Bacchus may indeed love the hills, but I've always thought of myself as a bit of a champion of valley-floor fruit. Another freebie older wine courtesy of the owners of TWWIAGE, a 1985 Smith-Madrone Cabernet Sauvignon, has me rethinking my position on hillside versus valley-floor, at least as to regards the ageability of wines made from hillside fruit. Dry farmed at an elevation between 1600' - 1800' up on Spring Mountain (by the Napa-pioneering Smith brothers), I think this bottle was a great example of a hillside wine.

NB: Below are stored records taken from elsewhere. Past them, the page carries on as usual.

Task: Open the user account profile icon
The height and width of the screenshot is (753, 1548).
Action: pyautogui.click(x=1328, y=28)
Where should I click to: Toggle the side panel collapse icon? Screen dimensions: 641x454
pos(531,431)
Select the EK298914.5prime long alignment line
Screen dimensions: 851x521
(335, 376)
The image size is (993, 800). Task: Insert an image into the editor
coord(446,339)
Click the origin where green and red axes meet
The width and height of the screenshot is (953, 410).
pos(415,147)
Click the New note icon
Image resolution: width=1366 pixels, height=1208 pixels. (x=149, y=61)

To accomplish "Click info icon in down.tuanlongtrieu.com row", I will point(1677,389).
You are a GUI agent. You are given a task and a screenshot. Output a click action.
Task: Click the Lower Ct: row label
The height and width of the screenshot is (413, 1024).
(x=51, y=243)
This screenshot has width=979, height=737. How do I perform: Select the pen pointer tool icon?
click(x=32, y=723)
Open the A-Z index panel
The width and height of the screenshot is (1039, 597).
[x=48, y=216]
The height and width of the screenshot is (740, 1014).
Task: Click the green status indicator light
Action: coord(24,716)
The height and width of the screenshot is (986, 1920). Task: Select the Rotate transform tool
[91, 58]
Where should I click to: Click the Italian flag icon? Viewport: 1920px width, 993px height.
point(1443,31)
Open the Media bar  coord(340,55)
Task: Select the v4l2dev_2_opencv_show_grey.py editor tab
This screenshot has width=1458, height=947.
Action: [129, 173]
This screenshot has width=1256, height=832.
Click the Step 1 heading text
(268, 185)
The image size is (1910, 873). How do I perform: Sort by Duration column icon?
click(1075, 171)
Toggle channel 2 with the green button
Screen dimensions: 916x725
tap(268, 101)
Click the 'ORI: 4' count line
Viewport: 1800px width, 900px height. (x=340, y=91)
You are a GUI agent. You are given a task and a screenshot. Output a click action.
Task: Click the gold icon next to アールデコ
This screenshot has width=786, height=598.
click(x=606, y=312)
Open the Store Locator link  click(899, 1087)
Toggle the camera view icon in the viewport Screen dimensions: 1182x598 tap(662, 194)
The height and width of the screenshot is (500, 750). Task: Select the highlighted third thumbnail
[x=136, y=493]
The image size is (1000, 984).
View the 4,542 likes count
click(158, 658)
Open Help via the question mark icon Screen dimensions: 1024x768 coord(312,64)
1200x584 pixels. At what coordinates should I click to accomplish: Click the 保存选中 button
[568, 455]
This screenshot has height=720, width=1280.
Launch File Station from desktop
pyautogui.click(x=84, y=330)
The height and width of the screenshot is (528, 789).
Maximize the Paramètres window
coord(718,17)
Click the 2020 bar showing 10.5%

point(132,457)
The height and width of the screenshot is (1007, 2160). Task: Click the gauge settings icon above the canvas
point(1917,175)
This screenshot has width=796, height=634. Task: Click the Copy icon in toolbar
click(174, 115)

The Smith-Madrone is not the oldest Napa Valley Cabernet Sauvignon (CS) that I have enjoyed, that is a distinction reserved for a 1982 TWWIAGE. However, it had to be the most stunningly alive, wonderfully structured and still strikingly relevant Napa Valley CS that I have ever had the pleasure of drinking. Subtle echoes of black-fruitiness, wonderfully understated integration of oak, with firm, assertive tannins...blah, blah, blah...this wine had all the winning characteristics of a well made, aged and balanced CS from anywhere on the planet. To me it was very reminiscent of a Left Bank Bordeaux. Loved it. Vinomaker, on the other hand, was not nearly as enthused as I was about this wine; he thought it lacked fruit, I thought he was crazy.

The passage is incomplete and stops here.